Just to add to your list:

  1. Delete data from temp folder ( There is a low priority ticket) for it.
  2. Lower trash data’s removal time from 7 to < 7 days.
  3. Delete disqualified satellite’s data (Suggested here )
  4. Limiting storagenode’s log size.
  5. Shrinking database if possible.

These problems exist for the general file upload case, but some backup products support seeding. With HashBackup, you can create a “dir” destination on a USB drive, do your initial backup, take the drive to the target server and copy the data. The data is already encrypted by the backup process and the key is never stored on the USB drive. You’d just have to change a config file and switch the destination from a dir destination to a storj destination.

So if there was a service to copy files into a Storj bucket at high speed, some backup programs could use it today I think. Maybe there would be a hangup with access grants, I dunno; not that familiar with things yet.

Anyone heard of S3Mule?

I saw today that MinIO’s S3 gateway can be used as a transition and/or backup of S3:

Continuous sync between Amazon S3 and Azure

MinIO can migrate or keep objects in sync between Amazon S3 and Azure Blob Storage or MinIO object storage continuously using Lambda compute notifications.

I think the way this works is if you upload to S3 it triggers an event and MinIO downloads the object. This would allow the Storj MT Gateway to mirror an S3 bucket for backup. You’d have to run an rclone sync in the background initially to start the cloning process, but new objects would get mirrored on the fly.
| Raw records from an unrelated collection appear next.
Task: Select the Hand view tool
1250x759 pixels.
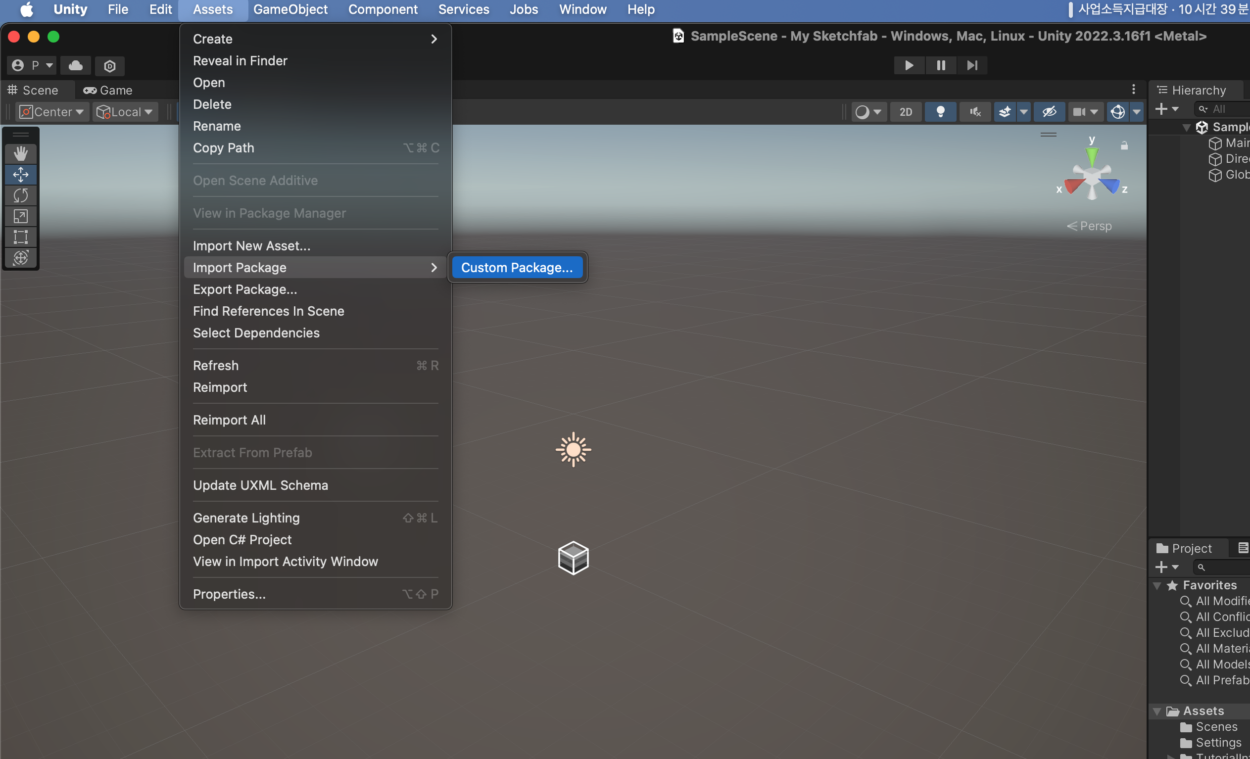Action: click(x=20, y=153)
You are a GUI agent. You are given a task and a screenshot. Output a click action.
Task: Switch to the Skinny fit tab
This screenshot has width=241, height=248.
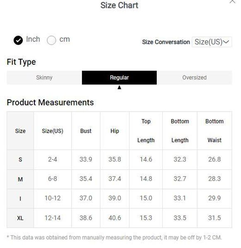pyautogui.click(x=44, y=78)
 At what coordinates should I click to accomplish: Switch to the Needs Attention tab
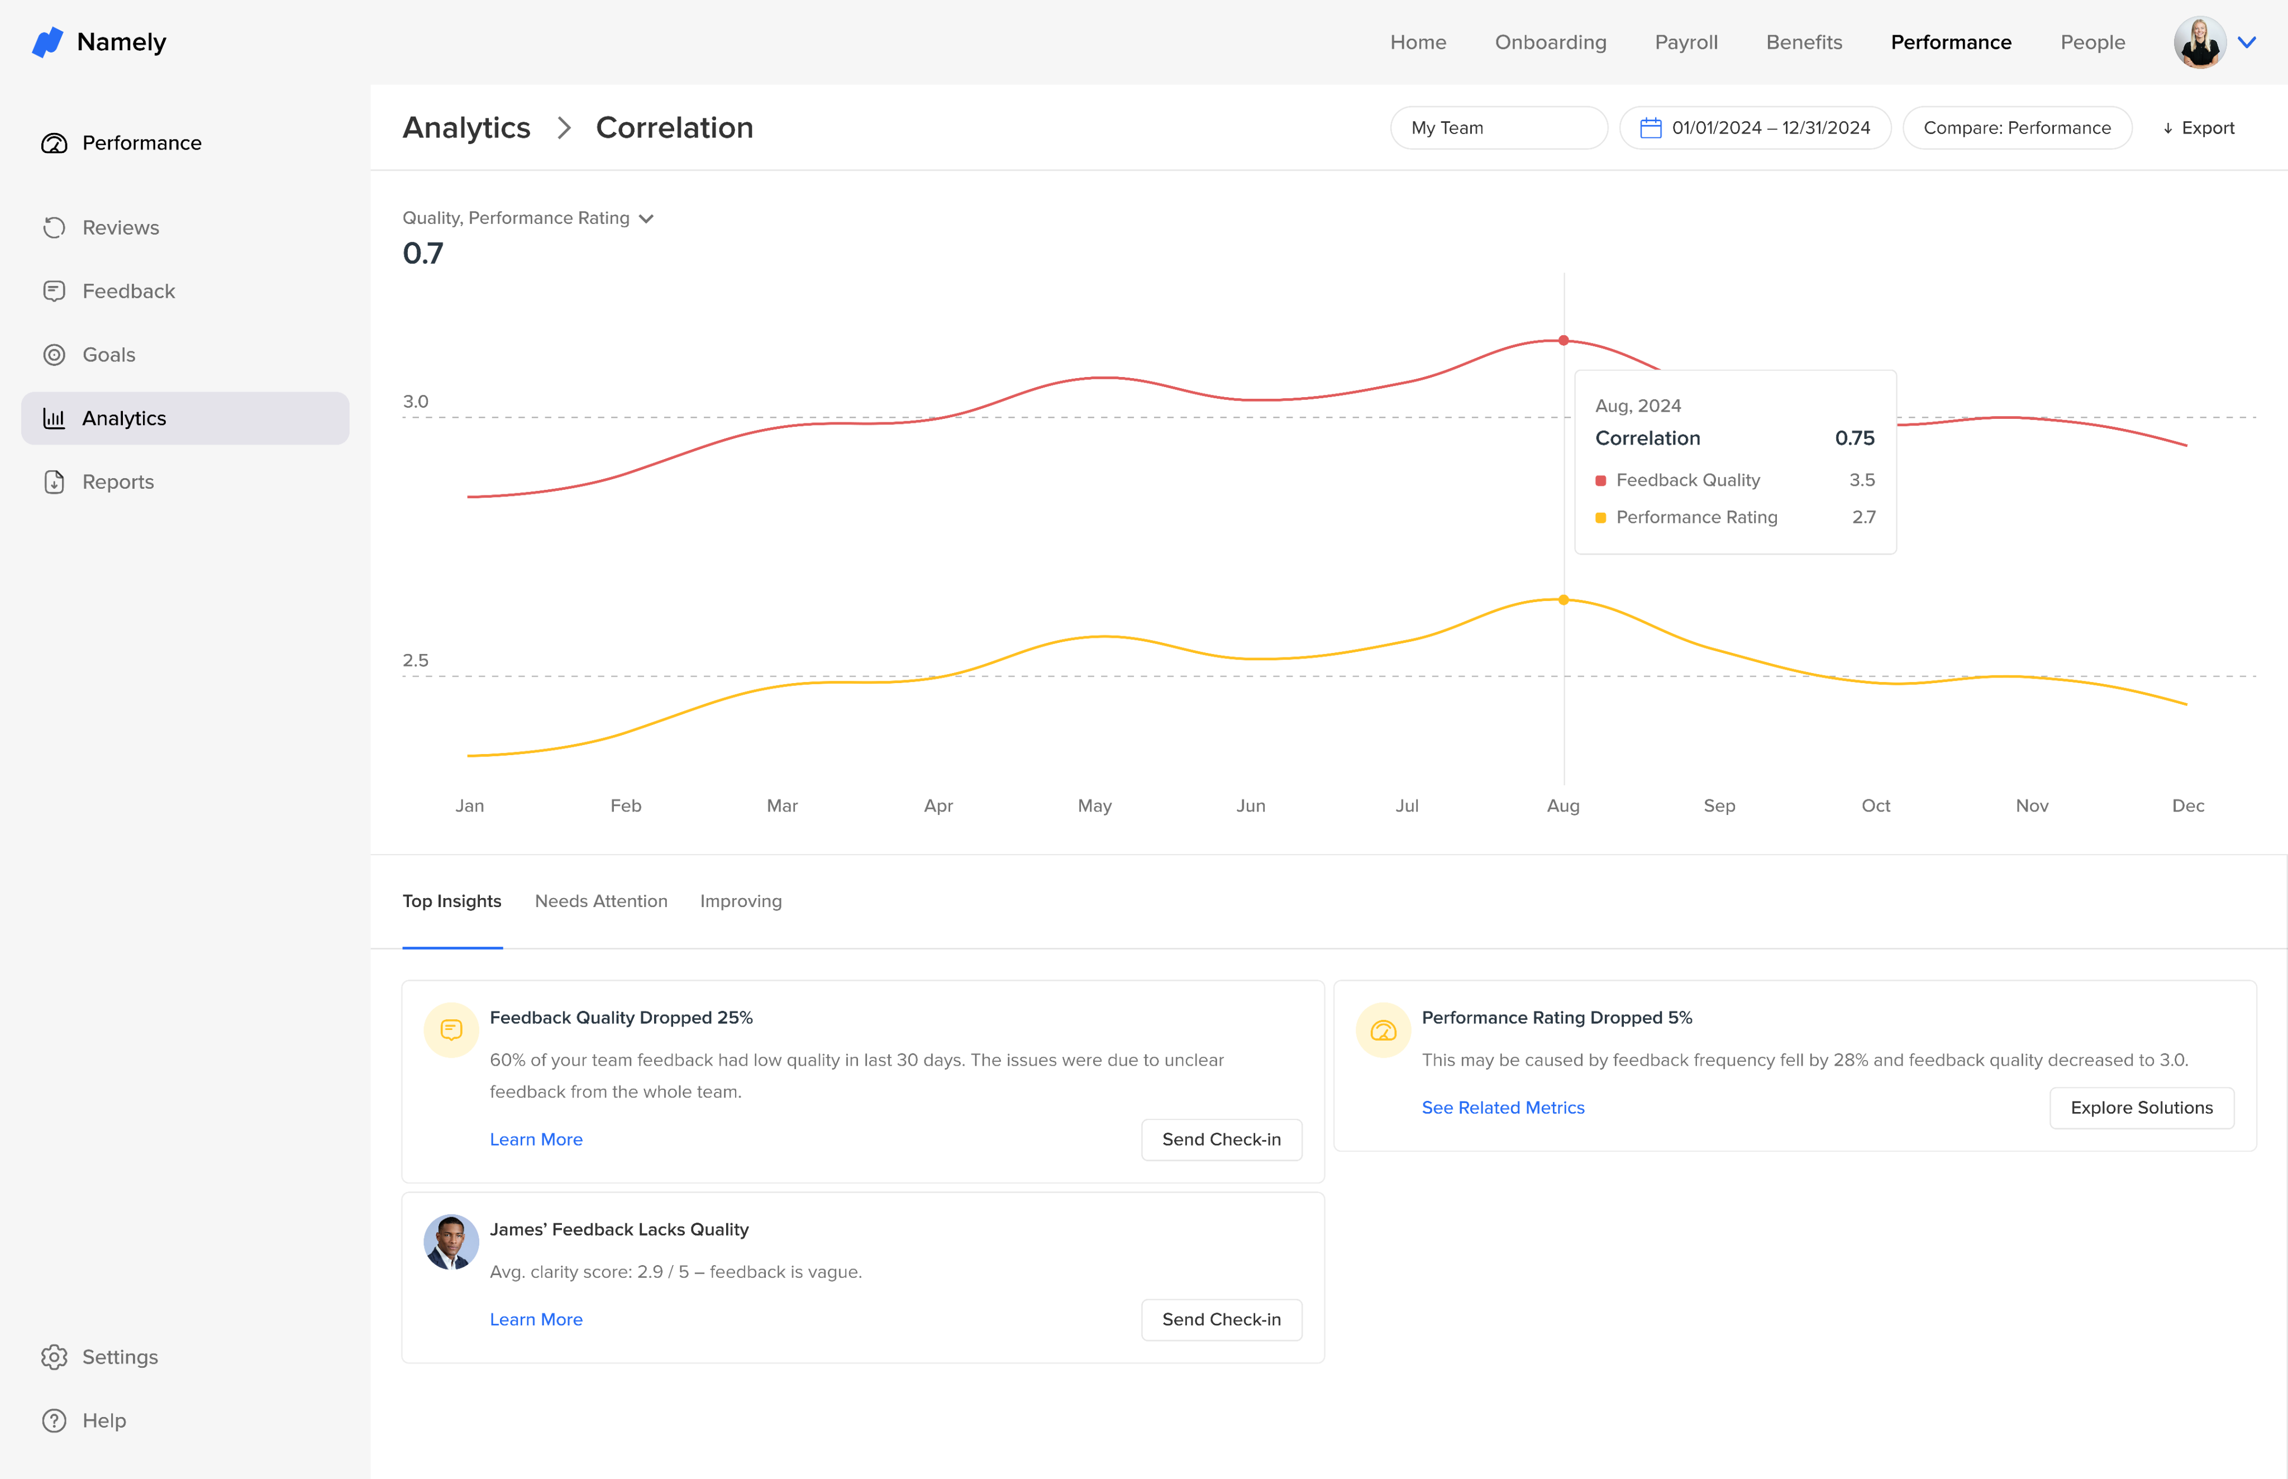(x=600, y=901)
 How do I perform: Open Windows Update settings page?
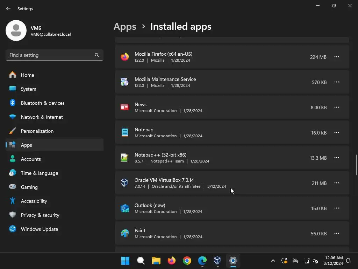pos(39,229)
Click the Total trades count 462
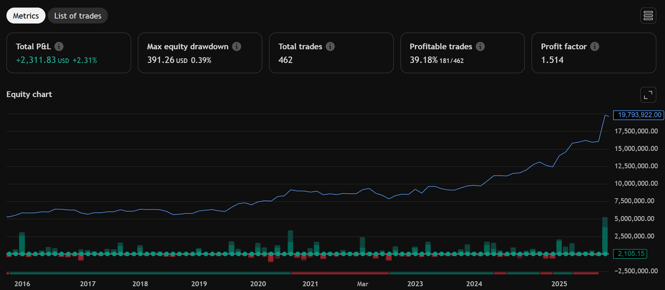 (x=285, y=60)
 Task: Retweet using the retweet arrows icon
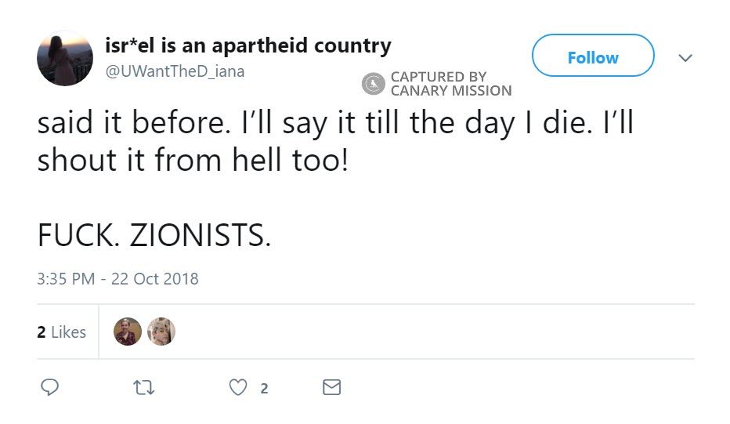143,387
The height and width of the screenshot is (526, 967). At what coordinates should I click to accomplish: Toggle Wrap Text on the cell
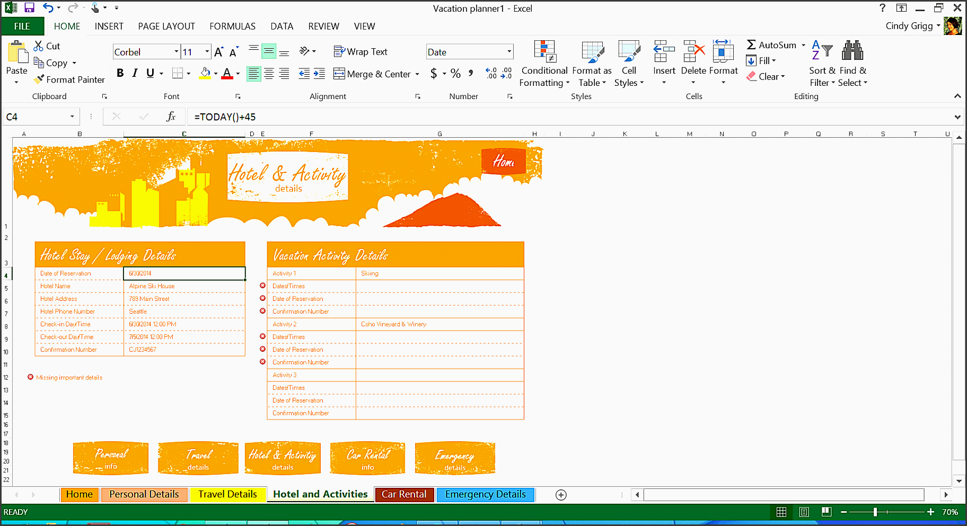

Another way to do it is like Cloudflare R2: Storj is the primary reference. If it has an object, it serves it. If it doesn’t have an object, it checks the S3 backing bucket, downloads the object, serves it, and stores it in Storj. Migrating objects as they are referenced avoids a huge S3 egress bill. The S3 object could have its expiration date set for auto-deletion or it could be actually deleted if the customer didn’t want to maintain an S3 backup.